It was during this interval that tragedy was introduced into Attica, and continued to be successfully cultivated. We have already observed that tragedy, like comedy, arose out of the worship of Dionysus; but tragedy, in its more perfect form, was the offspring of the dithyrambic odes with which that worship was celebrated. These were not always of a joyous cast. Some of them expressed the sufferings of Dionysus; and it was from this more mournful species of dithyramb that tragedy, properly so called, arose. Arion introduced great improvements into the Dithyrambic odes.* They formed a kind of lyrical tragedy, and were sung by a chorus of fifty men, dancing round the altar of Dionysus. The improvements in the Dithyramb were introduced by Arion at Corinth; and it was chiefly among the Dorian states of the Peloponnesus that these choral dithyrambic songs prevailed. Hence, even in Attic tragedy, the chorus, which was the foundation of the drama, was written in the Doric dialect, thus clearly betraying the source from which the Athenians derived it.

In Attica an important alteration was made in the old tragedy in the time of Pisistratus, in consequence of which it obtained a new and dramatic character. This innovation is ascribed to Thespis, a native of the Attic village of Icaria. It consisted in the introduction of an actor, for the purpose, it is said, of giving rest to the chorus. He probably appeared in that capacity himself, taking various parts in the same piece by means of disguises effected by linen masks. Thus by his successive appearance in different characters, and by the dialogue which he maintained with the chorus, or rather with its leader, a dramatic fable of tolerable complexity might be represented. The first representation given by Thespis was in 535 B.C. He was succeeded by Chorilus and Phrynichus, the latter of whom gained his first prize in the dramatic contests in 511 B.C. He deviated from the hitherto established custom in making a contemporary event the subject of one of his dramas.
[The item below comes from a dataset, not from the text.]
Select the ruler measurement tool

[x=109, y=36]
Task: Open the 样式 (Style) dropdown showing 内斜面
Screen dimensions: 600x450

His tragedy on the capture of Miletus was so pathetic that the audience were melted into

* See p. 132.

tears; but the subject was considered so ill-chosen that he was fined a thousand drachmæ.* The only other dramatist whom we need mention before Eschylus is the Dorian Pratinas, a native of Phlius, but who exhibited his tragedies at Athens. Pratinas was one of the improvers of tragedy by separating the satyric from the tragic drama. As neither the popular taste nor the ancient religious associations connected with the festivals of Dionysus would have permitted the chorus of Satyrs to be entirely banished from the tragic representations, Pratinas avoided this by the invention of what is called the Satyric drama; that is, a species of play in which the ordinary subjects of tragedy were treated in a lively and farcical manner, and in which the chorus consisted of a band of Satyrs in appropriate dresses and masks. After this period it became customary to exhibit dramas in tetralogies, or sets of four; namely, a tragic trilogy, or series of three tragedies, followed by a Satyric play. These were often on connected subjects; and the Satyric drama at the end served like a merry after-piece to relieve the minds of the spectators.

The subjects of Greek tragedy were taken, with few exceptions, from the national mythology. Hence the plot and story were of necessity known to the spectators, a circumstance which strongly distinguishes the ancient tragedy from the modern. It must also be recollected that the representation of tragedies did not take place every day, but only, after certain fixed intervals, at the festivals of Dionysus, of which they formed one of the greatest attractions. During the whole day the Athenian public sat in the theatre witnessing tragedy after tragedy; and a prize was awarded by judges appointed for the purpose to the poet who produced the best set of dramas.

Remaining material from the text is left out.